About the job
You will be part of an Engineering team that builds and operates scalable, intelligent data platforms enabling analytics, automation and AI-driven decision-making across the organization for Fintech space. Our work focuses on designing high-performance data systems, ensuring reliability and operational excellence and integrating Generative AI capabilities to enhance how data is processed, understood and used. We work at the intersection of data engineering and applied AI, developing production-grade agentic systems that handle data at scale, automate complex workflows, and drive measurable business impact
Responsibilities
Architect Data & application Systems at Scale: Design large-scale, distributed data architectures capable of processing massive datasets, integrating AI-driven workflows, and supporting real-time and batch processing needs.

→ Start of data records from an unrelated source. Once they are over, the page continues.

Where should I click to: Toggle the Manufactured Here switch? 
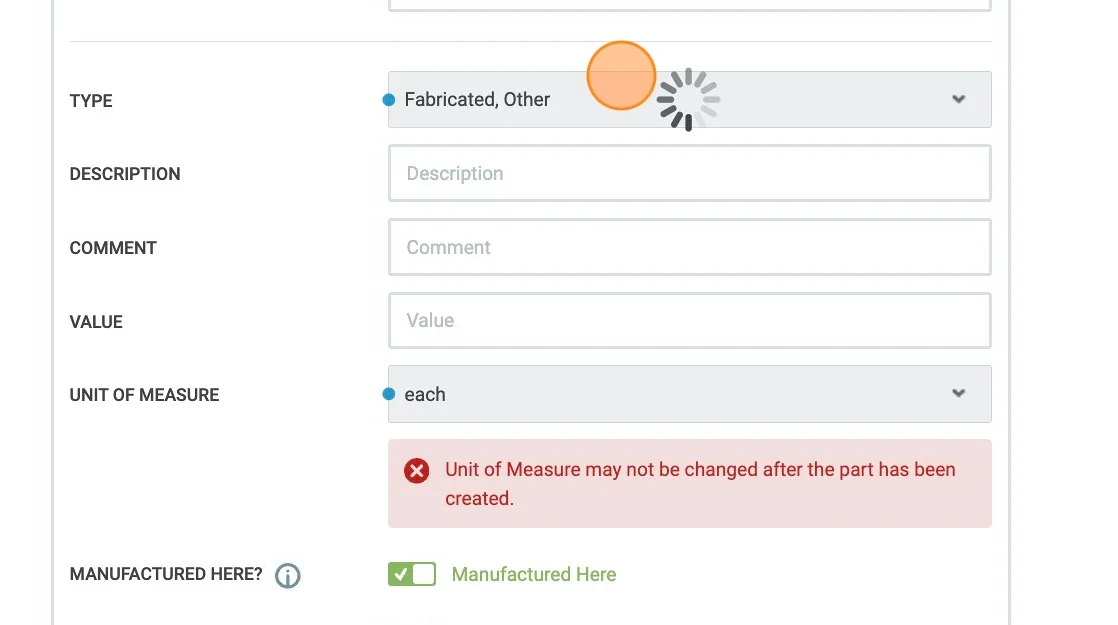[x=412, y=575]
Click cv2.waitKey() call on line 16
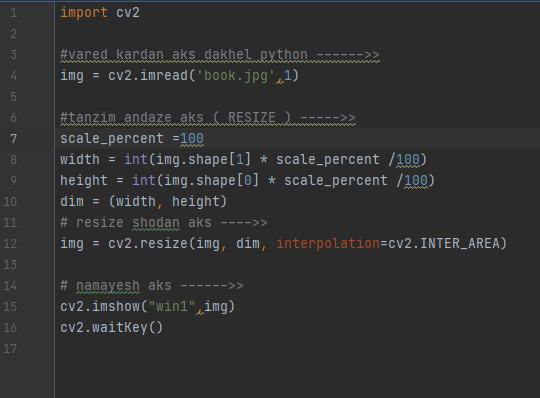This screenshot has width=540, height=398. click(111, 327)
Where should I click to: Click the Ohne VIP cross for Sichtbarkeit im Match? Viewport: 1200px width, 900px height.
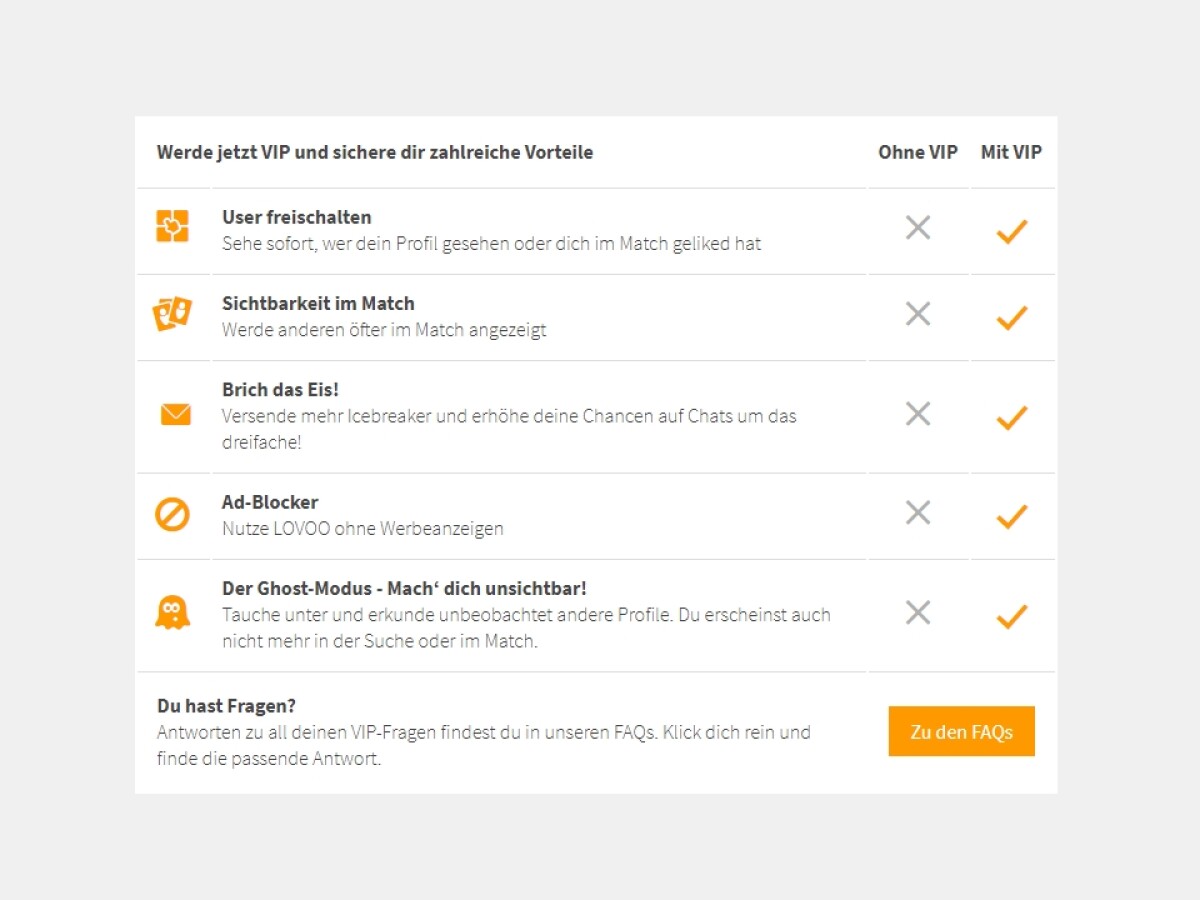point(917,314)
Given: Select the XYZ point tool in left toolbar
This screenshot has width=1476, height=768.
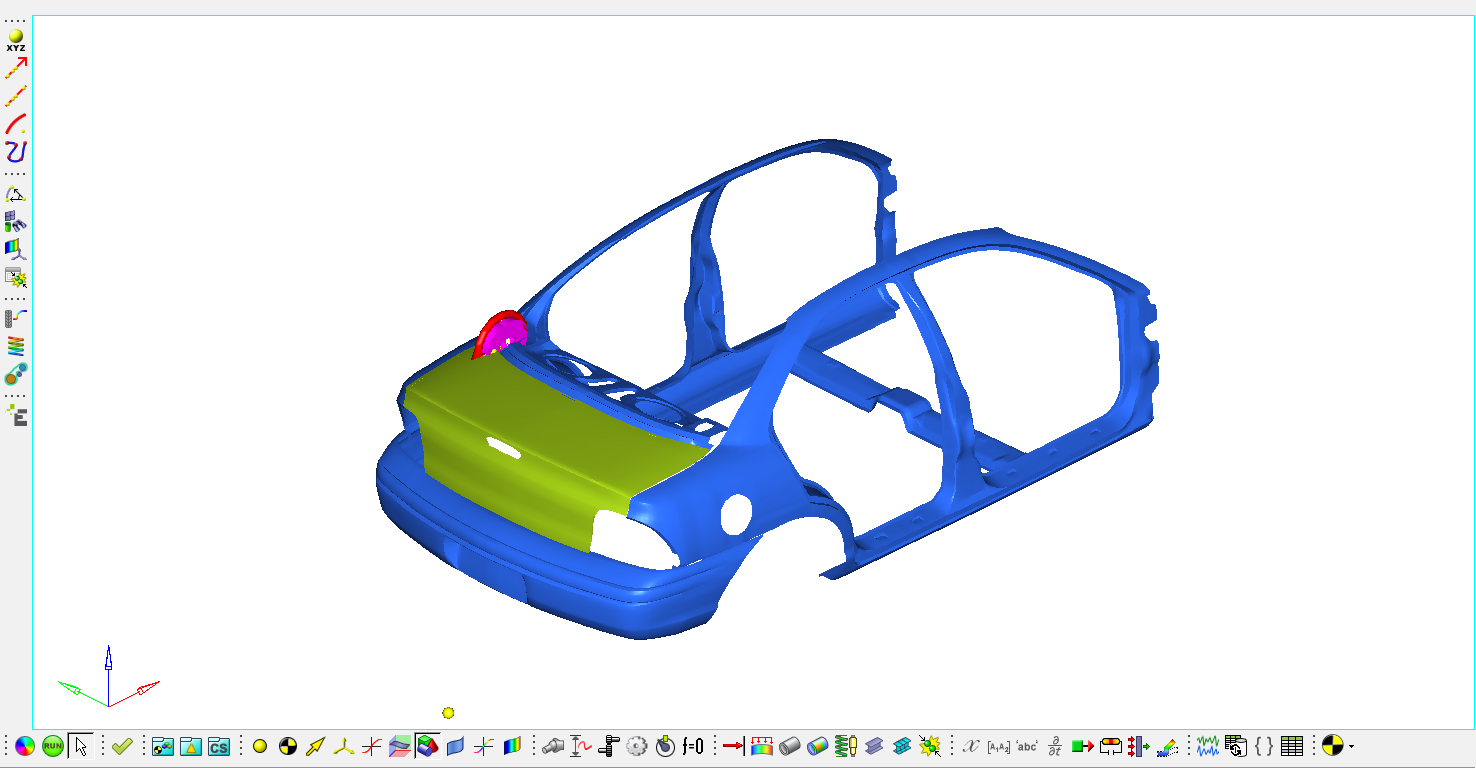Looking at the screenshot, I should click(16, 40).
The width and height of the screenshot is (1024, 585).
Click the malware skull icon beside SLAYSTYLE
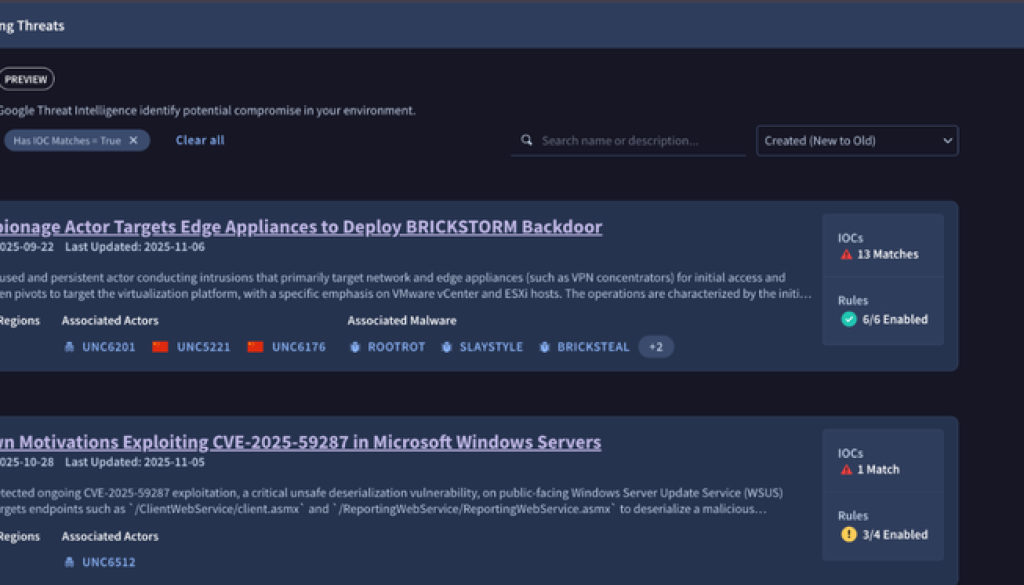(x=445, y=347)
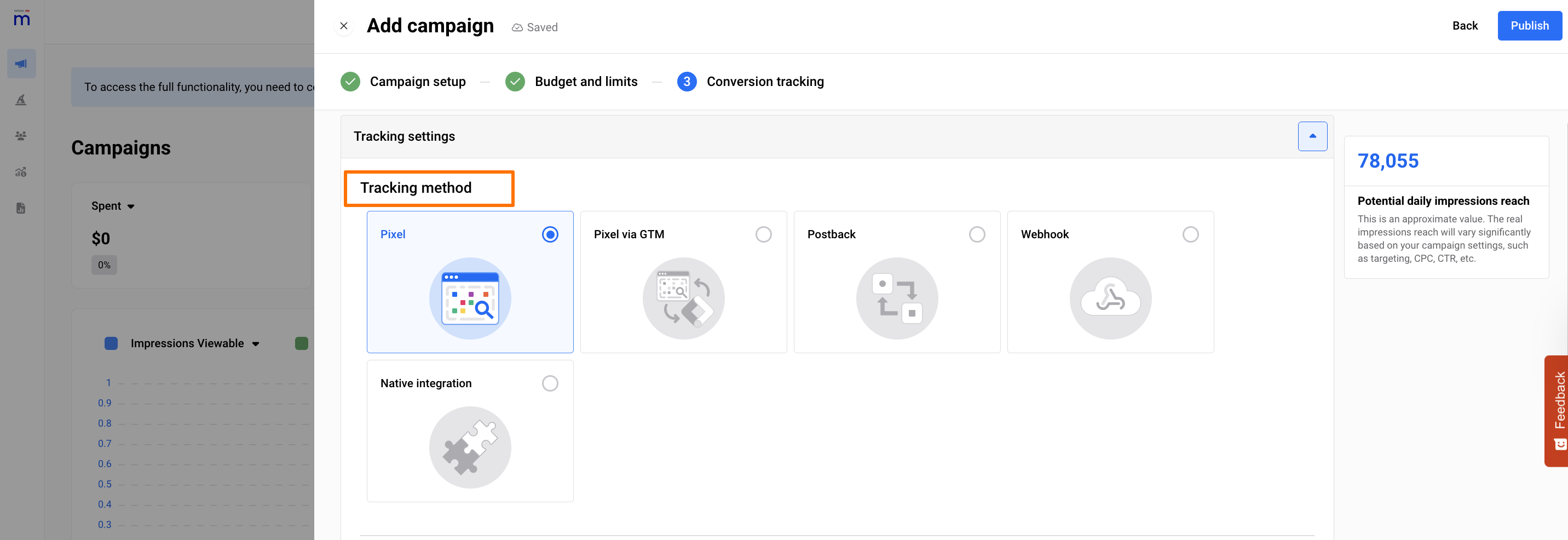Open the Spent metric dropdown
This screenshot has height=540, width=1568.
tap(113, 206)
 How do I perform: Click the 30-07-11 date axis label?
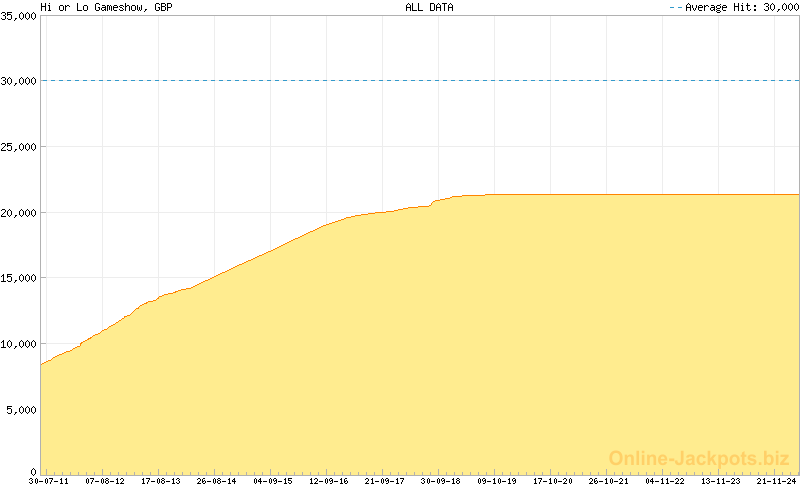tap(49, 481)
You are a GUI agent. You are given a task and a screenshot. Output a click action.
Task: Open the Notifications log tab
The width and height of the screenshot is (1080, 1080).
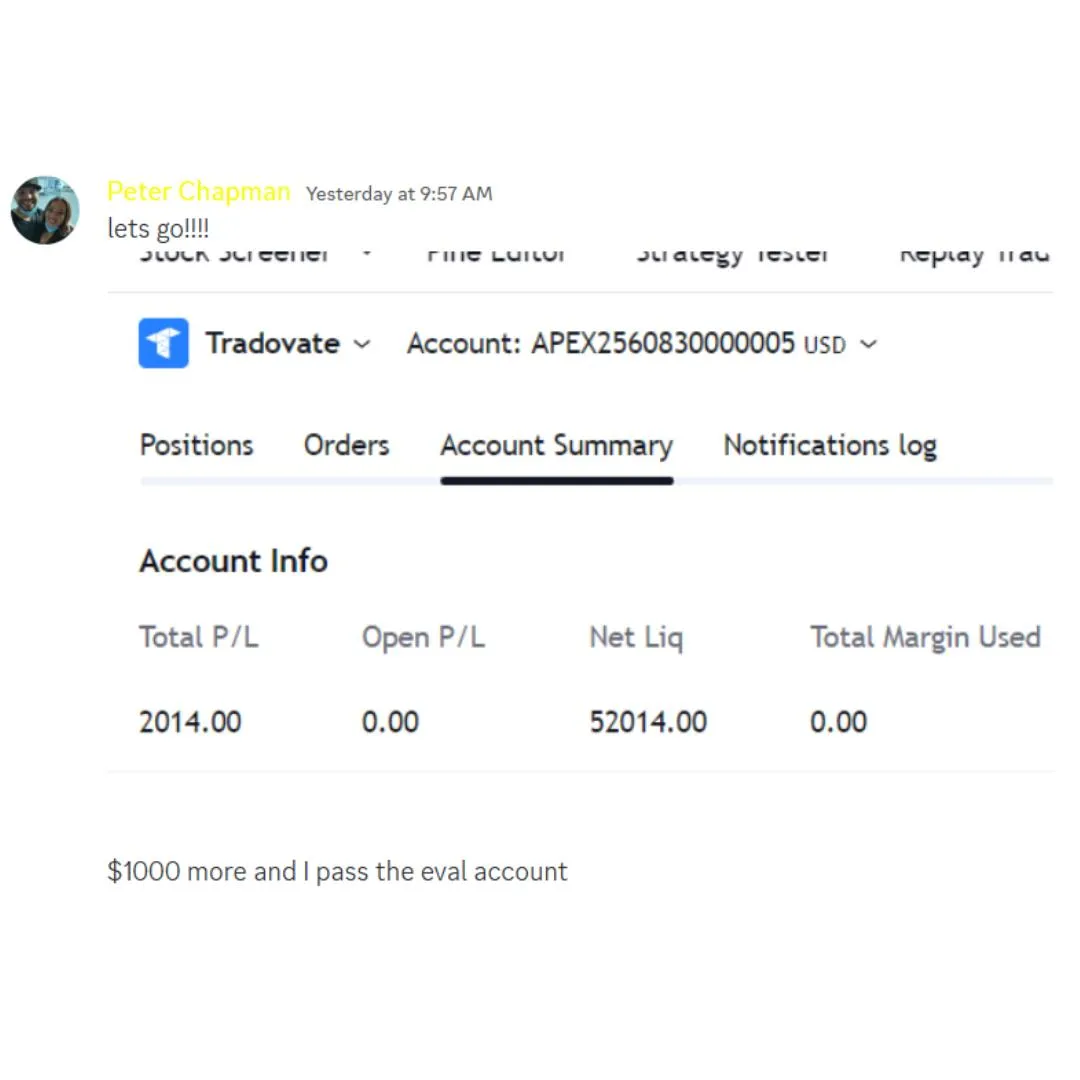tap(830, 447)
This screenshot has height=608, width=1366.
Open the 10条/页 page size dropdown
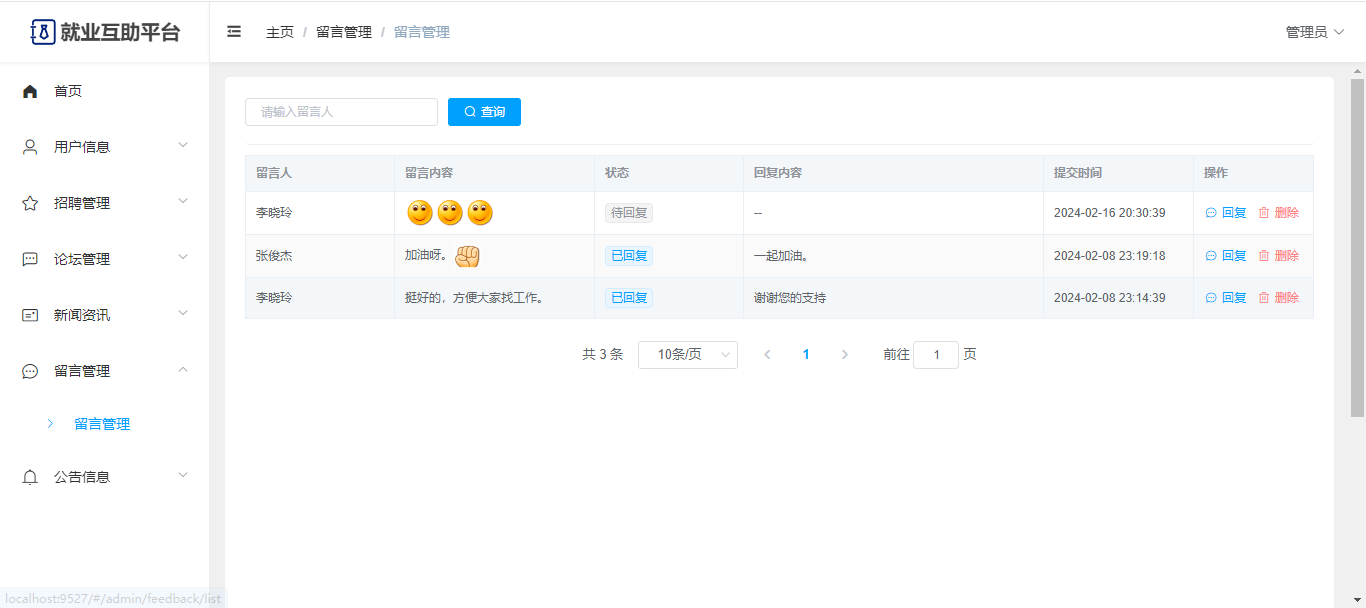[x=687, y=355]
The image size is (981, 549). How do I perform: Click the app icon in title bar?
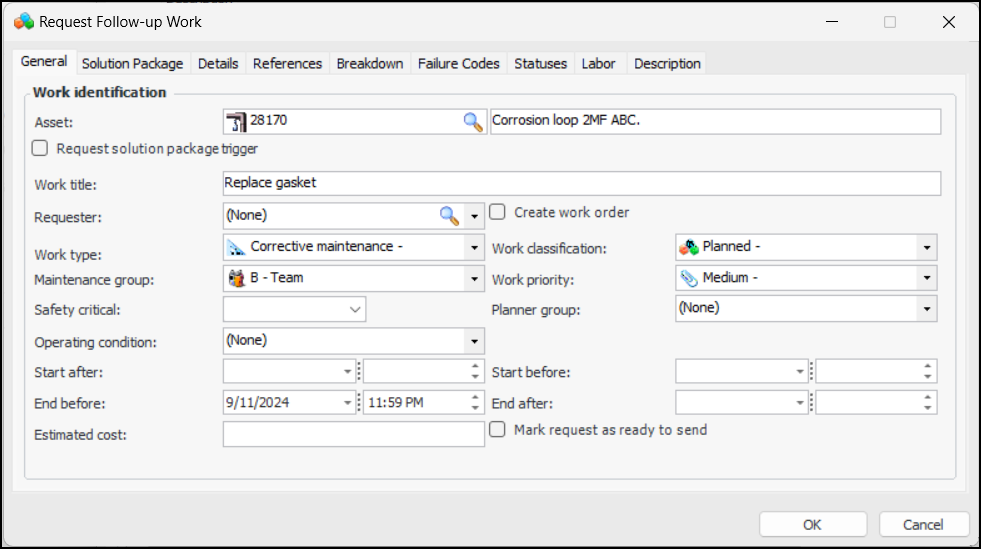pos(23,21)
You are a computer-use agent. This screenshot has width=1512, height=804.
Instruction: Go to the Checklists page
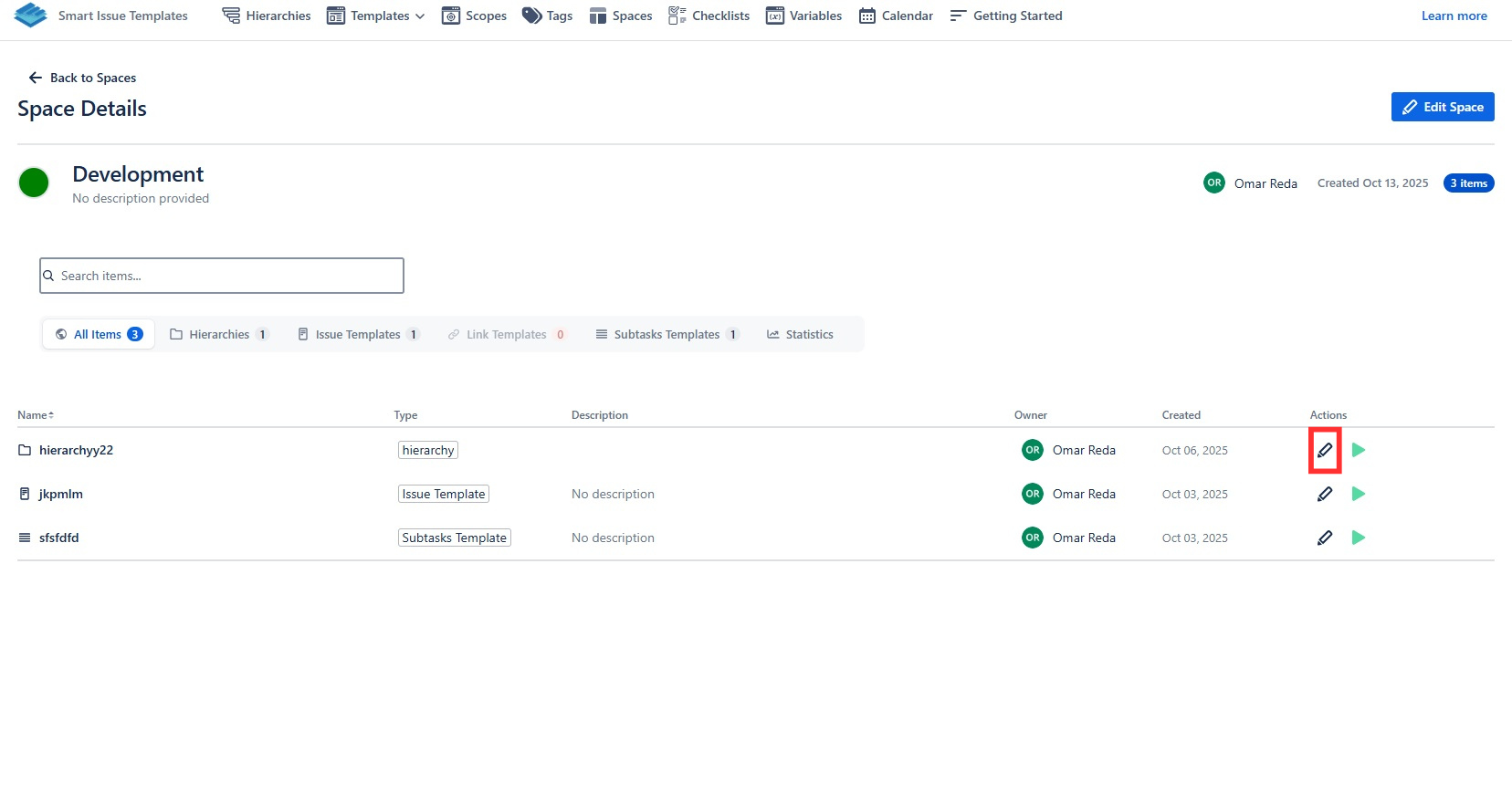point(709,16)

Drive System Design and Execution: Architect, develop, and deploy application and data processing engine — enabling autonomous orchestration of data pipelines, analytics, and business workflows.
Lead End-to-End Productionization : Own the full lifecycle — build, containerize, deploy, and maintain apps across environments using Kubernetes, Terraform, and CI/CD systems, spark.
Define and Enforce Engineering Standards: Set best practices around code quality, observability, scalability, and operational readiness for AI and data systems.
Guide Data and Infrastructure Decisions: Lead design discussions for data modeling, system integrations, and infrastructure architecture on Google Cloud Platform (GCP) and related technologies.
Enable Observability, Traceability & Reliability: Establish end-to-end monitoring and observability frameworks (e.g., Prometheus, Grafana, OpenTelemetry) for data services, ensuring deep traceability of agentic interactions.
Collaborate Across Teams and Domains:Partner with Product, Data Science teams to align Gen AI initiatives with data engineering objectives — ensuring production reliability and scalability.
Mentor and Grow Engineers: Provide technical mentorship to senior and mid-level engineers, fostering a culture of innovation, ownership, and operational excellence.
Champion Operational Efficiency: Identify and automate pain points in deployment, scaling, and monitoring. Drive continuous improvement in system reliability, performance, and developer productivity.
Own System-Level Decision Making: Evaluate new technologies, frameworks, and design patterns across LLMs and data infrastructure to guide the organization’s technical direction.
Qualifications
Minimum
Option 1: Bachelor's degree in computer science, computer engineering, computer information systems, software engineering, or related area and 3 years’ experience in software engineering or related area.
Option 2: 5 years’ experience in software engineering or related area.
Preferred
Master’s degree in computer science, information technology, engineering, information systems, cybersecurity, or related area and 1 year’s experience leading information security or cybersecurity projects, We value candidates with a background in creating inclusive digital experiences, demonstrating knowledge in implementing Web Content Accessibility Guidelines (WCAG) 2.2 AA standards, assistive technologies, and integrating digital accessibility seamlessly. The ideal candidate would have knowledge of accessibility best practices and join us as we continue to create accessible products and services following Walmart’s accessibility standards and guidelines for supporting an inclusive culture.